→ **Instructions to follow**:
Copy each of the lines below word for word, and leave the pictures out.

→ **Extracted data**:

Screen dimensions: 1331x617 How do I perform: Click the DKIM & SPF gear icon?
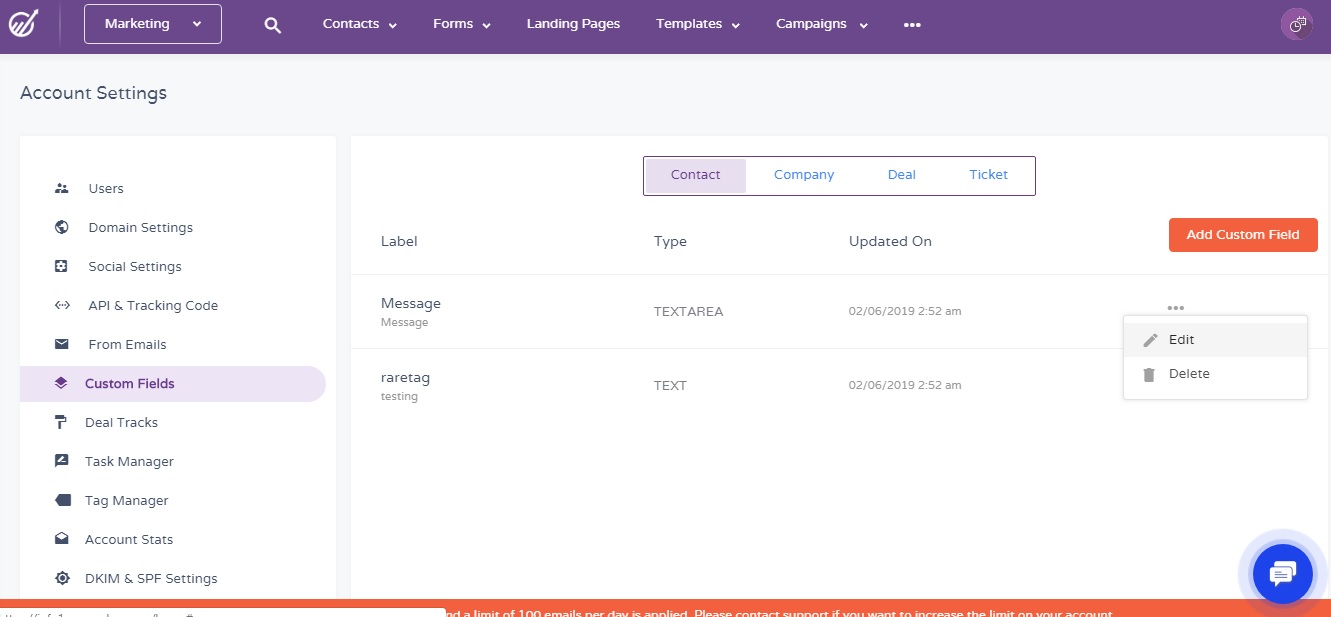[x=62, y=578]
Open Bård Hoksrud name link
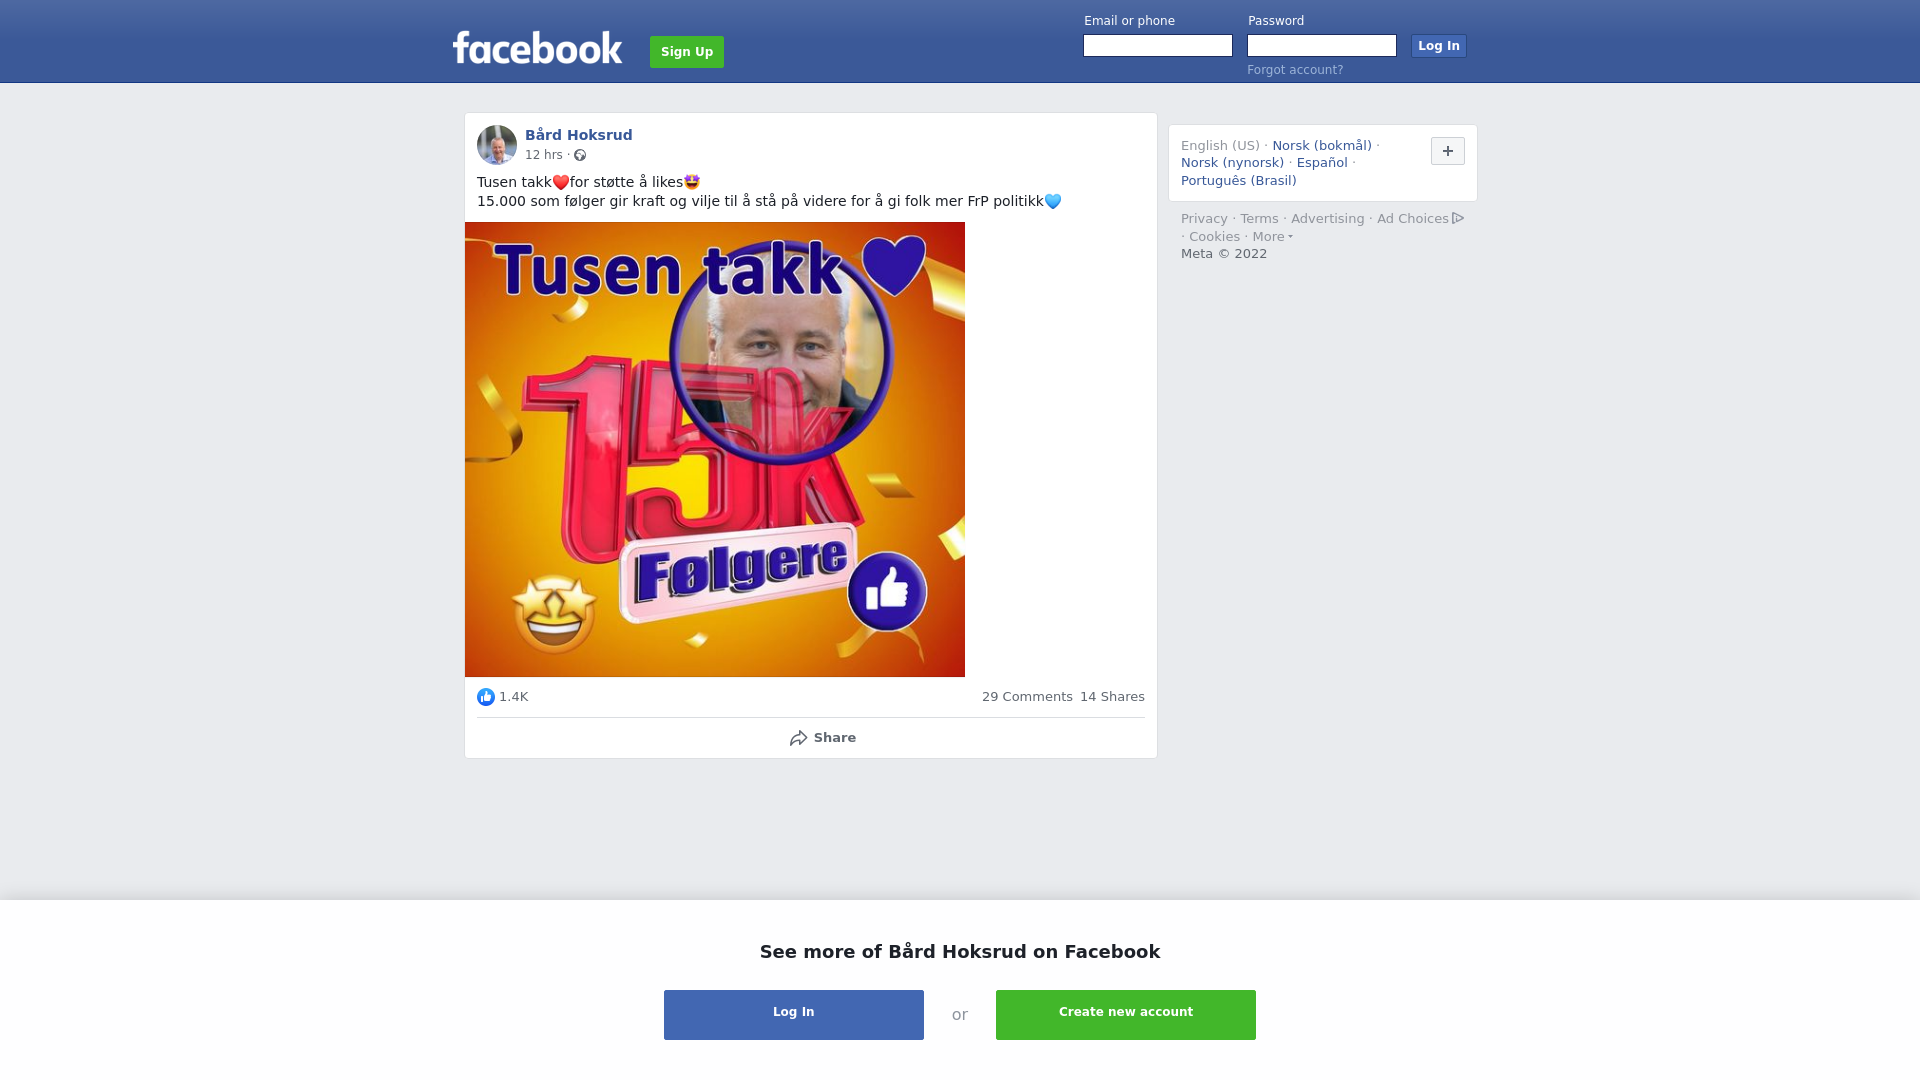Image resolution: width=1920 pixels, height=1080 pixels. pos(579,135)
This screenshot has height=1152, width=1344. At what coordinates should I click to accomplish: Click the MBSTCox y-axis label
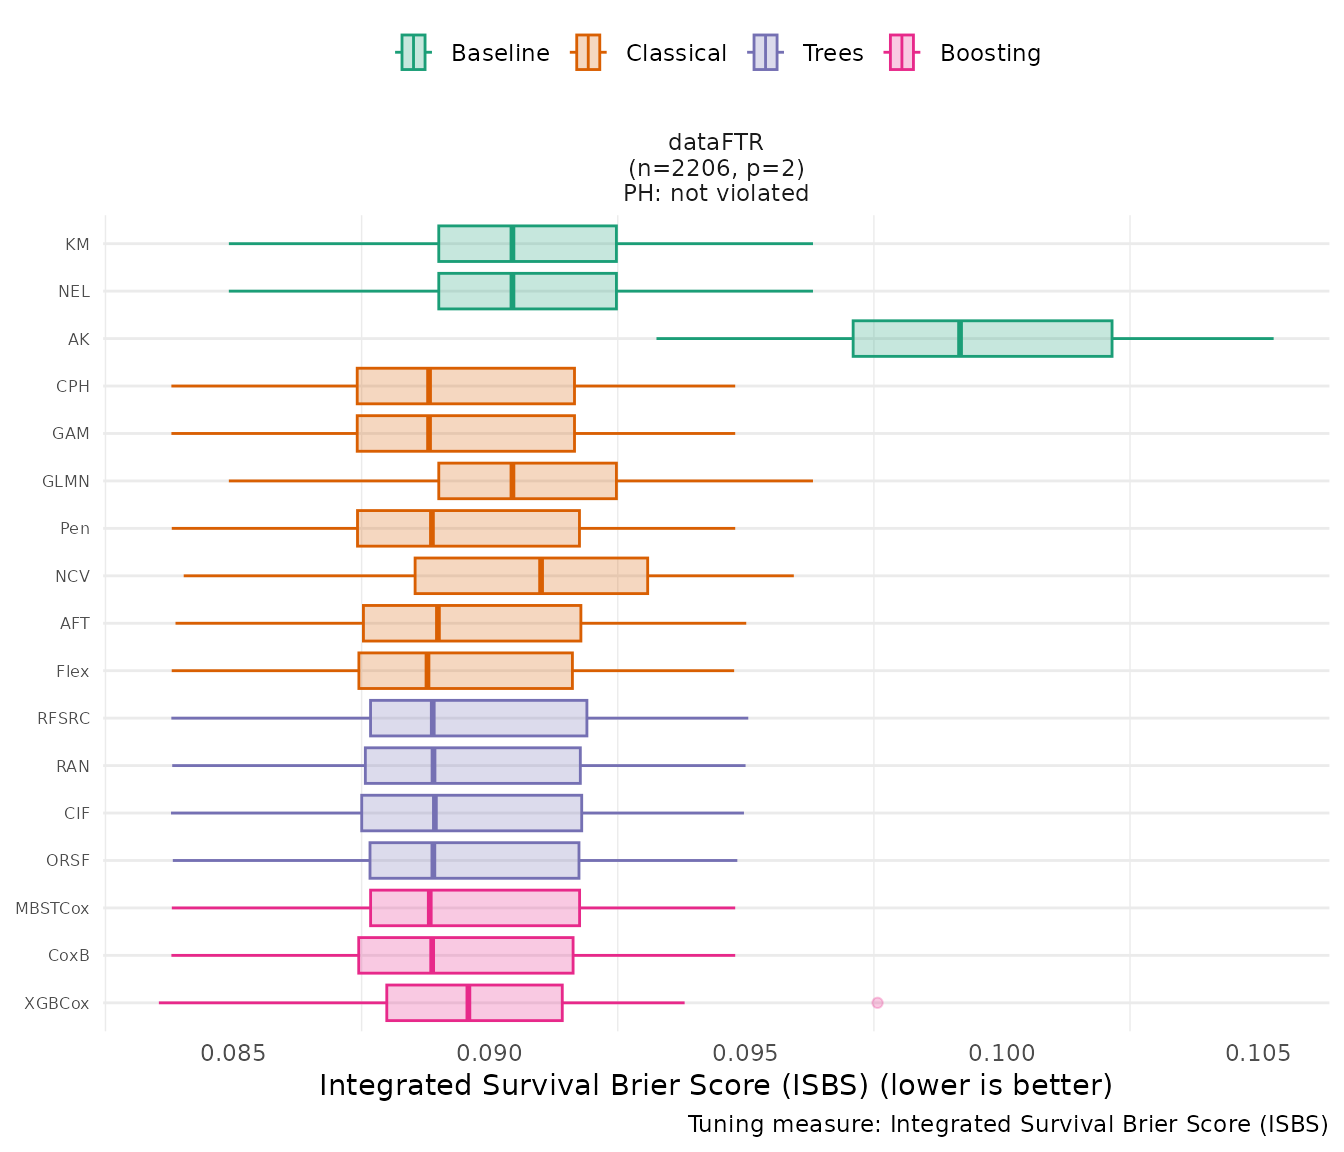[52, 908]
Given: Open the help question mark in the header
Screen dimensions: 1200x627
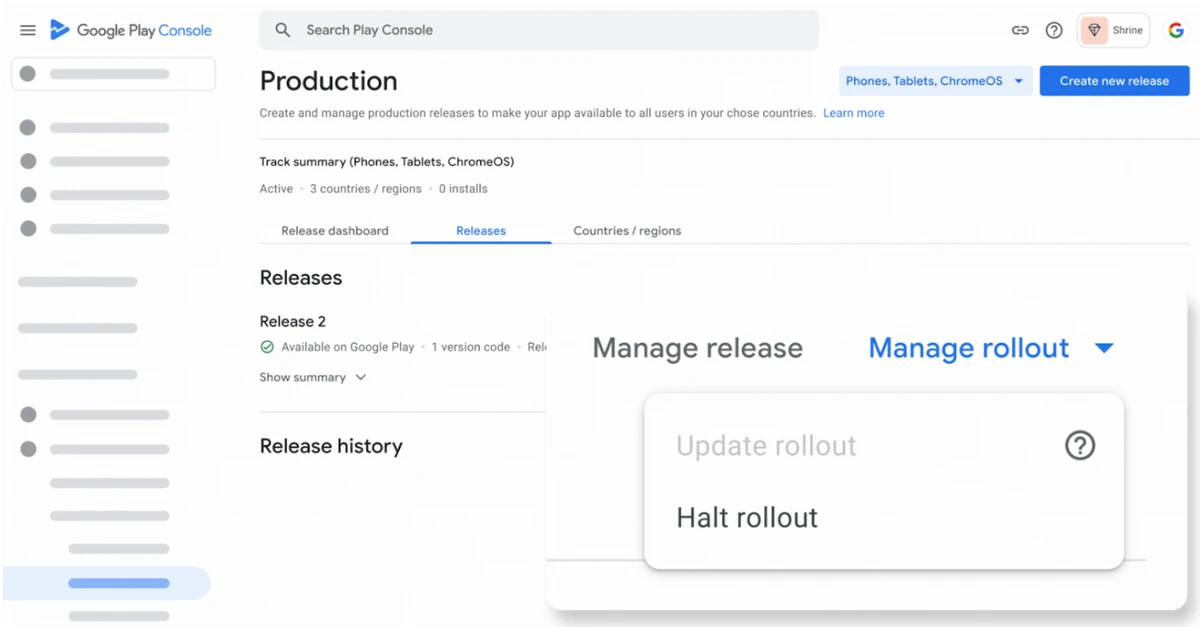Looking at the screenshot, I should (x=1054, y=30).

→ **Completed exercise**:
Screen dimensions: 1331x617 How do I perform: Click the DKIM & SPF gear icon?
[x=62, y=578]
Open Bård Hoksrud name link
Image resolution: width=1920 pixels, height=1080 pixels. pos(579,135)
This screenshot has height=1152, width=1344. At what coordinates should I click to accomplish: Click the MBSTCox y-axis label
[52, 908]
Given: Open the help question mark in the header
Screen dimensions: 1200x627
Looking at the screenshot, I should (x=1054, y=30).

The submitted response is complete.